Meretas Jalan Menuju Kemakmuran

Minggu, 08 Maret 2015 - 10:05 WIB
Meretas Jalan Menuju...
Meretas Jalan Menuju Kemakmuran
A A A
Lembaga keuangan (bank) -baik swasta maupun pemerintahmemainkan peran sentral dalam proses pembangunan.

Besar dan kecil jumlah modal (uang) yang dikucurkan lembaga itu akan memengaruhi tingkat pertumbuhan ekonomi. Secara teoretis laju pertumbuhan ekonomi sangat ditentukan oleh penambahan jumlah investasi.

Jika modal (investasi) yang digelontorkan bank—karena fungsi bank dioptimalkan—semakin besar, pertumbuhan akan tinggi. Ujungnya, pertumbuhan ekonomi akan menciptakan kemakmuran dan kesejahteraan bagi masyarakat. Setiap 1% pertumbuhan ekonomi, sebanyak 600.000 orang tenaga kerja baru bisa diserap.

Sayangnya, fakta menunjukkan bahwa lembaga keuangan selaku roda penggerak pembangunan belum dimanfaatkan secara optimal. Survei membuktikan, dalam skala global masyarakat belum memanfaatkan berbagai produk yang ditawarkan lembaga keuangan. Penyebabnya, pertama, faktor rendahnya kemampuan masyarakat untuk memanfaatkan produk lembaga keuangan.

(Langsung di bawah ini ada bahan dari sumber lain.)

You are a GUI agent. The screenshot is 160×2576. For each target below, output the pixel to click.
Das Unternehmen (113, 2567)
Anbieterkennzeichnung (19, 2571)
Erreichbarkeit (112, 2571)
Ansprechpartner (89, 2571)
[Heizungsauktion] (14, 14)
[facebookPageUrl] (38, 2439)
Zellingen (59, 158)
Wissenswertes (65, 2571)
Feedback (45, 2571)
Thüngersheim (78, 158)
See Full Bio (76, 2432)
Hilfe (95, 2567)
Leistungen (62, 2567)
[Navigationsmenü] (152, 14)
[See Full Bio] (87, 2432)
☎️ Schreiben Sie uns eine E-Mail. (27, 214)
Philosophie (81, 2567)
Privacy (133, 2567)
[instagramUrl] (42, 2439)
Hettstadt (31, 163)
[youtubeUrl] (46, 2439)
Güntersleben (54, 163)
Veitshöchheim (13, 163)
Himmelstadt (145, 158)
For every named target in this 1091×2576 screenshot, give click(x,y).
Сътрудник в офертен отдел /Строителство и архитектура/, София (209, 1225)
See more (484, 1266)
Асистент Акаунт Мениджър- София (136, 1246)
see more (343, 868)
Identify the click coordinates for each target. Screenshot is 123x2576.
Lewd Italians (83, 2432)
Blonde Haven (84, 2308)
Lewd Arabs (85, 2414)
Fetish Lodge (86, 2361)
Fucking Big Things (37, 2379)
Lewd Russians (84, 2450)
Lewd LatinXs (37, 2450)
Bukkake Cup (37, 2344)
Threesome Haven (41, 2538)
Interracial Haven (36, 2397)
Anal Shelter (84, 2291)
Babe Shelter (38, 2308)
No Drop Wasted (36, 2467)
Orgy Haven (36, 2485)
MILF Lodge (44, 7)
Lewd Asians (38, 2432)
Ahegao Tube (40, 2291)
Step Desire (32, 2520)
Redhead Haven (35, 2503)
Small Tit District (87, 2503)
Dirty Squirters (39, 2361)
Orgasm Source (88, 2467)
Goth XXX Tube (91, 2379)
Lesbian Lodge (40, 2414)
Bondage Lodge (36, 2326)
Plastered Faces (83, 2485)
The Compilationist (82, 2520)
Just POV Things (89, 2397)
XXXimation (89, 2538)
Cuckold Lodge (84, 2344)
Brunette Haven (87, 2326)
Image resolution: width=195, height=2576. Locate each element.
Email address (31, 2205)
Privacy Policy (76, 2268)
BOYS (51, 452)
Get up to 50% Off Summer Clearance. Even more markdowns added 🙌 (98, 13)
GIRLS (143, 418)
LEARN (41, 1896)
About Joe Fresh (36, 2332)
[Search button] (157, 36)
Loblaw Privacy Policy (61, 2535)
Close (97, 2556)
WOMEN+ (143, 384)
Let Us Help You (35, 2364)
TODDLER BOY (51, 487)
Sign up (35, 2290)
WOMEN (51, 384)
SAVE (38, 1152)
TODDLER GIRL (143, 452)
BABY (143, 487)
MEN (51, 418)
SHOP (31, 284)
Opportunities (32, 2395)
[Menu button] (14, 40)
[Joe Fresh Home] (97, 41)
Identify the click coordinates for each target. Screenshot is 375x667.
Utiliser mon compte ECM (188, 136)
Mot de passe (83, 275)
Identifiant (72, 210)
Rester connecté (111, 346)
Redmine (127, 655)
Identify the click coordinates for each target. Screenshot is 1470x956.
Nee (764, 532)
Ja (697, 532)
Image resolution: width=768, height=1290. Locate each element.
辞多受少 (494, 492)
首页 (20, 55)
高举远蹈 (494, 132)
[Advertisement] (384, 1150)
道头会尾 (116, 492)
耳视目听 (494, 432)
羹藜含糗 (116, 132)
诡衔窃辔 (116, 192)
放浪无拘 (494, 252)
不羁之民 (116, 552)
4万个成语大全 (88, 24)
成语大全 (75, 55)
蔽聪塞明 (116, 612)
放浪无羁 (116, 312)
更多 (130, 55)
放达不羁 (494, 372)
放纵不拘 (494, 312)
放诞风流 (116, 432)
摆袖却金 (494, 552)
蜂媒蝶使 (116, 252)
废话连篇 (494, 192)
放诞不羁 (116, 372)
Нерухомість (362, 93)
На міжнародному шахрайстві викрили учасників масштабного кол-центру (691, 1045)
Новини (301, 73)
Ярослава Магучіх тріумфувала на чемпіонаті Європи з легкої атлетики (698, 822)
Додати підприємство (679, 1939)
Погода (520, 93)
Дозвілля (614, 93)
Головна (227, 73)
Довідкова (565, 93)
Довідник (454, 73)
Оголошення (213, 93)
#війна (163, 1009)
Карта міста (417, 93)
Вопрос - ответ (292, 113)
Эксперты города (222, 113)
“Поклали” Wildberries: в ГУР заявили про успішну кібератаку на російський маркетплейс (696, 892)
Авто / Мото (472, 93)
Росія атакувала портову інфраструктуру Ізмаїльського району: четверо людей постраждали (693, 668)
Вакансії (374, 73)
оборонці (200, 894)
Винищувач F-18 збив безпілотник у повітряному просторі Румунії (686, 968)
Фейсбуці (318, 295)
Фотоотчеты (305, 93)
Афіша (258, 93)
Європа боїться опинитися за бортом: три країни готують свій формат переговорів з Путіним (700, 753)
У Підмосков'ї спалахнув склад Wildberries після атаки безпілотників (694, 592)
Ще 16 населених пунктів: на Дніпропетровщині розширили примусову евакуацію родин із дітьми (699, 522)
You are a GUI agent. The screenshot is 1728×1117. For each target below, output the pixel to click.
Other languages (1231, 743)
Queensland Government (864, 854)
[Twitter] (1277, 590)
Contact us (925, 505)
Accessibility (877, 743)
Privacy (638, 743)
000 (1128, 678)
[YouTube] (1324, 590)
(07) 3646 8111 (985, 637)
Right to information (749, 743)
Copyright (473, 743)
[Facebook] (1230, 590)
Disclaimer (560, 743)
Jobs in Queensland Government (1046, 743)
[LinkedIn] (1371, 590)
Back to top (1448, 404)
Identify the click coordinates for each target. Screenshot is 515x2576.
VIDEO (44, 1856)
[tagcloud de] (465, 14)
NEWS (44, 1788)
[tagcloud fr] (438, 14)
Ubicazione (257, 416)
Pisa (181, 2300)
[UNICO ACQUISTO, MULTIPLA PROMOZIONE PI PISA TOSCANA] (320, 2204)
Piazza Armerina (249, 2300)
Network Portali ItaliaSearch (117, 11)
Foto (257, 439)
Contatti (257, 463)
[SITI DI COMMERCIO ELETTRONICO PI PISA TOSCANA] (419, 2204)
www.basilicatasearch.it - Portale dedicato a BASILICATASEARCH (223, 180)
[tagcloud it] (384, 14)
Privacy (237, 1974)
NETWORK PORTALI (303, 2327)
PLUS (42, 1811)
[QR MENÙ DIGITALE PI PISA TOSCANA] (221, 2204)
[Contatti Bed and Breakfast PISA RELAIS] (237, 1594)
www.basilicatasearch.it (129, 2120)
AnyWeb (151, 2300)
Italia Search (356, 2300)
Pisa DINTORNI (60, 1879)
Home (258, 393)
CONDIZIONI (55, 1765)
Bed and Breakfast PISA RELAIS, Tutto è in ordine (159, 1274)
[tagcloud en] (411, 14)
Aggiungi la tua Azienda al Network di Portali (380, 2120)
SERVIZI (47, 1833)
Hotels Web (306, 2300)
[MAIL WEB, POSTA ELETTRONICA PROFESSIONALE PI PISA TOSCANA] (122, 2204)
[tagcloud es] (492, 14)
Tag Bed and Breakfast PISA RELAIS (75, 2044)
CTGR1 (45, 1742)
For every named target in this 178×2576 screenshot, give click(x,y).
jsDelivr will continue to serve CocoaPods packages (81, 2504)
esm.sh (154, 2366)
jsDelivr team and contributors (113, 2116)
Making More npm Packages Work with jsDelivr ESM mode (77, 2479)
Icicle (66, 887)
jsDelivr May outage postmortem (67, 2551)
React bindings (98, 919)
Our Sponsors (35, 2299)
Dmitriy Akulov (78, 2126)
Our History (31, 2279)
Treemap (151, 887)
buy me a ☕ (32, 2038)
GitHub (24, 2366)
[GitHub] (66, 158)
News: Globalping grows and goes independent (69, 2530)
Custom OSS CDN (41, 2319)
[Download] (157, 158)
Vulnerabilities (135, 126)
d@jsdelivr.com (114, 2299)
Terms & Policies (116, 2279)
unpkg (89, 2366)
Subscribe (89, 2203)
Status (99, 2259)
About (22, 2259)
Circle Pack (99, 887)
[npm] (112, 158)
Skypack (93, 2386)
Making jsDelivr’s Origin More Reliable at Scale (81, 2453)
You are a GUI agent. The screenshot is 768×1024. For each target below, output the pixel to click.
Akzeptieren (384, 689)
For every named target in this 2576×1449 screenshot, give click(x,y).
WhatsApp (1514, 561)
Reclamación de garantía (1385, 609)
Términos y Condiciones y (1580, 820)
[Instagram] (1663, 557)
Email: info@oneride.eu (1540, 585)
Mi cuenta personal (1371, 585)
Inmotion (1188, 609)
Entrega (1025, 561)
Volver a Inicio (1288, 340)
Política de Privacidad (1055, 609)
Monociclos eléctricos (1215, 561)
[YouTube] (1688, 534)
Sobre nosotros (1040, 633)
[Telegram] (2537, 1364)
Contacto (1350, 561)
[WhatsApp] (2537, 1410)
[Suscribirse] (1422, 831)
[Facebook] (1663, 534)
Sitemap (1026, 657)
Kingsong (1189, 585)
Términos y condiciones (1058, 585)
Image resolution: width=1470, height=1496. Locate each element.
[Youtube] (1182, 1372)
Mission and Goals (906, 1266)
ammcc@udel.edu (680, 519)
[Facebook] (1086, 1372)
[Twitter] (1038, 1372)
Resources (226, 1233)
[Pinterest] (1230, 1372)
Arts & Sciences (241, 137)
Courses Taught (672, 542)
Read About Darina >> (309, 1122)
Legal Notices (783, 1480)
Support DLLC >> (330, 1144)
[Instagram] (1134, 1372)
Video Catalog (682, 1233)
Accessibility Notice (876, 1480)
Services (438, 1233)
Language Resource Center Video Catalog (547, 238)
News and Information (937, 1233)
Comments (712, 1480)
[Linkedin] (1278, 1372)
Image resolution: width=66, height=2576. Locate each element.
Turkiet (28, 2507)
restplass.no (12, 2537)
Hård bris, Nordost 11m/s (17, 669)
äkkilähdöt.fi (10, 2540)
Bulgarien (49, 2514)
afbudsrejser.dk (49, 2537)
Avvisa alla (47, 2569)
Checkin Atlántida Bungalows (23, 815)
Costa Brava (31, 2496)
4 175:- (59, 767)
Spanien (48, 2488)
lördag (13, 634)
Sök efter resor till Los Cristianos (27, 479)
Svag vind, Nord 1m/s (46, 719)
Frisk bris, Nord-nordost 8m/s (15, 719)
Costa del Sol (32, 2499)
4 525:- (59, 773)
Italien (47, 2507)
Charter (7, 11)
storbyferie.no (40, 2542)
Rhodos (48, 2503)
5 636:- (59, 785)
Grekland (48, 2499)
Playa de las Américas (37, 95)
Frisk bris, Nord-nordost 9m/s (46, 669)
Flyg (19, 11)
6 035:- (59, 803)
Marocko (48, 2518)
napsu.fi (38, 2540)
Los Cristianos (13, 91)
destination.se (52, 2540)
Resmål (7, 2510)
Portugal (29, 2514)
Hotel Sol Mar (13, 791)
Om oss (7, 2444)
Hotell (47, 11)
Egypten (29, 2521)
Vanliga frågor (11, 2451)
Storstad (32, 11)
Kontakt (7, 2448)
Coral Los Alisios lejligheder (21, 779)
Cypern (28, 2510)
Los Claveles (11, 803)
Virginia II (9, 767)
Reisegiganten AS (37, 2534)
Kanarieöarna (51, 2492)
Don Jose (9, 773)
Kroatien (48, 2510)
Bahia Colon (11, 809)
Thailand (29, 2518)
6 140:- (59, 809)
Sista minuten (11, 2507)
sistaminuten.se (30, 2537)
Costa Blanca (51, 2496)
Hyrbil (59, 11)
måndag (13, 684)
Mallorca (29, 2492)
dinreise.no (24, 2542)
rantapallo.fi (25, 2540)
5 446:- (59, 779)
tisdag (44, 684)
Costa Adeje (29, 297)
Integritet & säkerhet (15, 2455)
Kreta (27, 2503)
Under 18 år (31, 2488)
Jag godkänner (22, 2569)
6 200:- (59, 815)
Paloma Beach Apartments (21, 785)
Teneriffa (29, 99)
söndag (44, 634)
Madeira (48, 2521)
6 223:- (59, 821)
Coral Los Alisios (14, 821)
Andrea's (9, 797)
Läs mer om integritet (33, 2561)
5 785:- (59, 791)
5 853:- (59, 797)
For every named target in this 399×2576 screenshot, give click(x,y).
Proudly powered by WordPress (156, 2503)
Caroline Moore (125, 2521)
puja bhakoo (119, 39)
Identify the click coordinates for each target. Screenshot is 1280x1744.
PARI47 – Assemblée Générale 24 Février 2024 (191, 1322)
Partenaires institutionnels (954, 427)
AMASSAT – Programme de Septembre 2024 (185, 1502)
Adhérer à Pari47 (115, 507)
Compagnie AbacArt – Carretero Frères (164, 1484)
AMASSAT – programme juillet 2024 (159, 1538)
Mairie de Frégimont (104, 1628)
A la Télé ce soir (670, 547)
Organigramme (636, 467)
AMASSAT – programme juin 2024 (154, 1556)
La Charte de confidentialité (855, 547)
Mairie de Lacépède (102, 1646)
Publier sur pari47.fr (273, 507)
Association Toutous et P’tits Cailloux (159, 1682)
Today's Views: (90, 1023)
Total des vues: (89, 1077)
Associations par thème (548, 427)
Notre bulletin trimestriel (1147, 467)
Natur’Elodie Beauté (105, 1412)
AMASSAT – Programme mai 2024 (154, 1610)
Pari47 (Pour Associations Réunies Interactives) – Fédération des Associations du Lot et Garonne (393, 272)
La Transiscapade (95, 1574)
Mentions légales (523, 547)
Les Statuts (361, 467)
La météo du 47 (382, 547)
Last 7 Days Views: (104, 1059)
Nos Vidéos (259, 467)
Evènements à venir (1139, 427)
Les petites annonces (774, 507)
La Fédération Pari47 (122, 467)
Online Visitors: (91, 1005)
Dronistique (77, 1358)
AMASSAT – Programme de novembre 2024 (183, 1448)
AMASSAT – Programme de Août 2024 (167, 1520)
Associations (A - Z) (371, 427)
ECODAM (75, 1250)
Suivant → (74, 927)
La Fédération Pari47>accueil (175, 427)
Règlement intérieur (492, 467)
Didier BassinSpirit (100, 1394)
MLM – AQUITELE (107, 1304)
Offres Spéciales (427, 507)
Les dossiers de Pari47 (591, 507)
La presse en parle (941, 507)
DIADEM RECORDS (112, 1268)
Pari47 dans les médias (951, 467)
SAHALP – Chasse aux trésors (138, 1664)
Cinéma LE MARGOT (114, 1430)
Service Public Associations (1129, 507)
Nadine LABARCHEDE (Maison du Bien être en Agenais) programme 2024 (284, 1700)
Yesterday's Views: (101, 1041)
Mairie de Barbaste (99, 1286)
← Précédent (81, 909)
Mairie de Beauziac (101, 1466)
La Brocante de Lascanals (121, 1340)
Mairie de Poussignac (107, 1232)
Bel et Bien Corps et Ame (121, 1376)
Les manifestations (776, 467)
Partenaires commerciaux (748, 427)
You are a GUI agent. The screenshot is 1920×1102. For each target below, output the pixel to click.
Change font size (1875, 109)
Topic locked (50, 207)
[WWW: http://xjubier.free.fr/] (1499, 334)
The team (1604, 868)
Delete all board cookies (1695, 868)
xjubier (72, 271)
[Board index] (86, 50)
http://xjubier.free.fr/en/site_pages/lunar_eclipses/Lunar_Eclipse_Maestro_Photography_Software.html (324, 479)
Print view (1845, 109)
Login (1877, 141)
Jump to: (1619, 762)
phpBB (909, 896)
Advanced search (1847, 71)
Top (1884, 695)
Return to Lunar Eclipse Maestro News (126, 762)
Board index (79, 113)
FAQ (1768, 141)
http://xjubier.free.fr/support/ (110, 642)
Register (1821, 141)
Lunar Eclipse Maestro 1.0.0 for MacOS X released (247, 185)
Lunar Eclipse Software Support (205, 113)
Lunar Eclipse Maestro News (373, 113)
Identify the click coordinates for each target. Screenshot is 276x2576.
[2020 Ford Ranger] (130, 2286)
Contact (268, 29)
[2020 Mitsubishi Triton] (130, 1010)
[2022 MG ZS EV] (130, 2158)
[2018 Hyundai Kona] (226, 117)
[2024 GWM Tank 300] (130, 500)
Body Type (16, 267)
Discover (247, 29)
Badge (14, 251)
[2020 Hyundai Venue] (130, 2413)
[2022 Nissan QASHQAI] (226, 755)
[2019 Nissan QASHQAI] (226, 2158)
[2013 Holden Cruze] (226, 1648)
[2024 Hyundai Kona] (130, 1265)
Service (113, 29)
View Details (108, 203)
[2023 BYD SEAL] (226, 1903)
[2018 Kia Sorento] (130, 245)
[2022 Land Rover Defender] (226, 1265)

Kedua, masyarakat selalu menghadapi persoalan klasik yaitu agunan yang dirasa sulit dipenuhi. Dalam konteks Indonesia, persoalan yang sama juga mengemuka. Sebagian besar masyarakat Indonesia belum mengoptimalkan peran lembaga keuangan. Mengacu pada data yang dirilis BI pada 2011, total populasi penduduk Indonesia sebanyak 237,56 juta orang.

Dari jumlah itu, sekitar 138 juta orang atau 64% merupakan penduduk dewasa. Dari 138 juta penduduk dewasa itu, hanya 58 juta orang atau sekitar 42% sudah memiliki rekening bank. Selebihnya tidak memiliki atau belum menggunakan jasa lembaga keuangan formal. Menariknya, 90% dari seluruh rekening di bank tersebut rata-rata berisi kurang dari Rp100 juta. Buku Financial Inclusion; Membongkar Hegemoni Keuangan karya Nusron Wahid membeberi teori, fakta, dan data seputar persoalan kemiskinan, peran lembaga bank yang tak optimal, dan program Kredit Usaha Rakyat (KUR).

Menurut penulis, hegemoni perbankan— dalam bentuk penguasaan aset sebesar 80% di dalam sistem keuangan— telah membuat kalangan miskin berpenghasilan rendah tetap terisolasi dalam kemiskinan. Salah satu prasyarat penting untuk meningkatkan mutu kualitas hidupnya yaitu modal, terkonsentrasi di institusi ini. Inklusi finansial, sebagai sebuah ide, dimaksudkan untuk membongkar hegemoni institusi perbankan dalam struktur perekonomian Indonesia.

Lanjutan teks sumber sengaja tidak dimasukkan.